Os Autores nasceram da relação extra-matrimonial que o pai deles tinha com a sua mãe H, no mencionado prédio, no período mediante entre 1951 a 1957 e passaram aí sua infância.
A I e a mãe dos Autores já faleceram nos anos 1967 e 2015, respectivamente.
Actualmente, reside o Autor C no prédio referido, na concordância dos restantes Autores.
Conforme esses factos, o prédio iludido tem sido usado e gozado pela família dos Autores, inicialmente pelo seu pai e actualmente por um dos Autores.
Vem comprovado igualmente que o pai dos Autores e os Autores, realizaram as obras de manutenção e de reparação necessária do prédio, pagaram o foro, desde 1964 e contribuição predial do prédio até 1982, pagaram as taxas telefónicas, as despesas inerentes ao consumo de água e electricidade do imóvel.
De acordo com esses factos dados como provados, pode deduzir-se que, desde a compra pelo pai dos Autores na data não posterior a 1951, o pai deles exercia e depois, os Autores exercem um conjunto dos actos materiais sobre o prédio em causa. Analisados esses actos praticados pelo pai e pelos Autores, não se vê diferença entre estes e os que o proprietário praticaria. Portanto, dúvidas não havemos que existe o elemento de “corpus”
No que tocante ao elemento “animus,”, também se acha verificado a partir dos factos acima provados.
Com efeito, estatui-se que “Em caso de dúvida, presume-se a posse naquele que exerce o poder de facto.” (art°1252°, n°2 do C.C.66 e art°1176°, n°2 do C.C99)
Diz Mota Pinto que “A prova do exercício do poder de facto faz presumir a existência do animus.” (Cfr. Direito Reais, 1971, 191)
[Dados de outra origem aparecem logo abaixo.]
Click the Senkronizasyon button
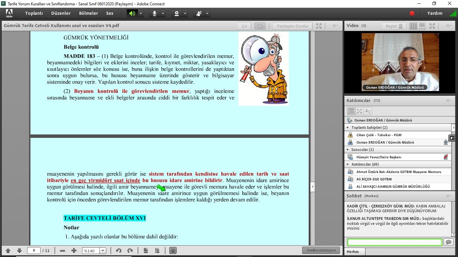The image size is (458, 257). (x=321, y=250)
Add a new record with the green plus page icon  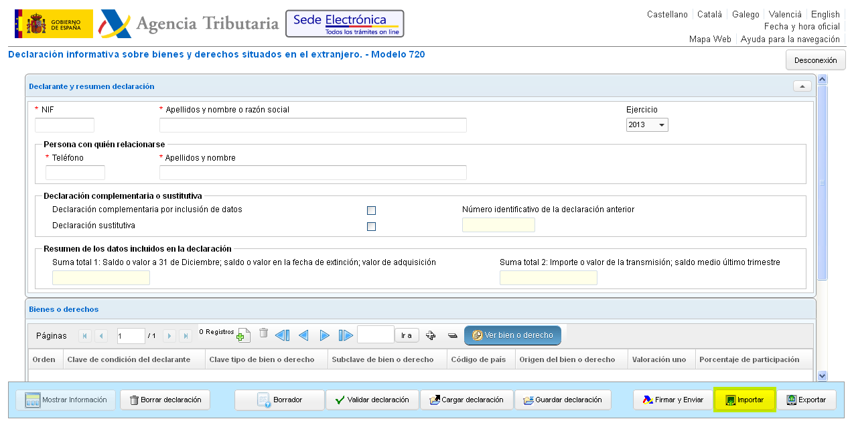[244, 335]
Nesse sentido, decide-se o Acórdão do TSI n° 292/2004, de 17 de Março de 2005, “O animus mais não é que essa intenção jurídico-real. Admite-se até que a intenção de domínio não tenha de explicitar-se e muito menos por palavras: o que importa é que se deduza do próprio modo de actuação ou de utilização da coisa”.
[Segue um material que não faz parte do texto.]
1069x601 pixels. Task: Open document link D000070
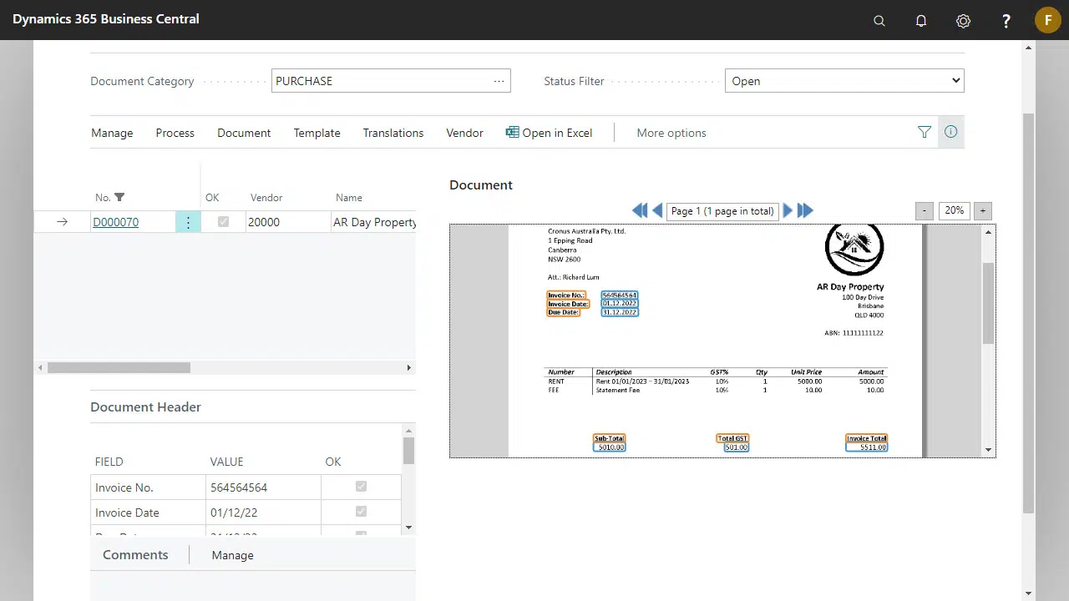pyautogui.click(x=115, y=222)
Resulta-se dos factos assentes que o pai adquiriu o prédio como o seu anterior proprietário, a partir daí exercia os actos materiais sobre o mesmo, após o seu falecimento, passaram os autores a praticar os actos materiais em relação ao prédio, tendo o pai deles e os Autores conhecidos pelos moradores vizinhos como dono do prédio. Daí se podemos concluir que quer o pai deles quer os Autores se considerem a si mesmos como legítimos adquirentes do prédio e por essa razão, exercia e exercem os poderes de facto sobre o prédio.
Pelo que, há de considerar que existe animus possidendi por parte dos Autores.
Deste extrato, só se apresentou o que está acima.